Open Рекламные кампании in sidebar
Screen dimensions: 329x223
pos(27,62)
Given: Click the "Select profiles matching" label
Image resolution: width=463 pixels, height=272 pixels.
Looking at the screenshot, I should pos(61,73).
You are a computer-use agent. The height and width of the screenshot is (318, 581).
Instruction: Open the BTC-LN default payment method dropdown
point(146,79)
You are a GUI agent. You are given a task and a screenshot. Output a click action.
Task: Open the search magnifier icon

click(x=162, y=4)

▶ _ASSIGNMENT_: Retype the data precisely.

▶ _OUTPUT OF THE EXERCISE_:
Open Рекламные кампании in sidebar
Screen dimensions: 329x223
pos(27,62)
Given: Click the "Select profiles matching" label
Image resolution: width=463 pixels, height=272 pixels.
Looking at the screenshot, I should pos(61,73).
You are a computer-use agent. The height and width of the screenshot is (318, 581).
Instruction: Open the BTC-LN default payment method dropdown
point(146,79)
You are a GUI agent. You are given a task and a screenshot. Output a click action.
Task: Open the search magnifier icon

click(x=162, y=4)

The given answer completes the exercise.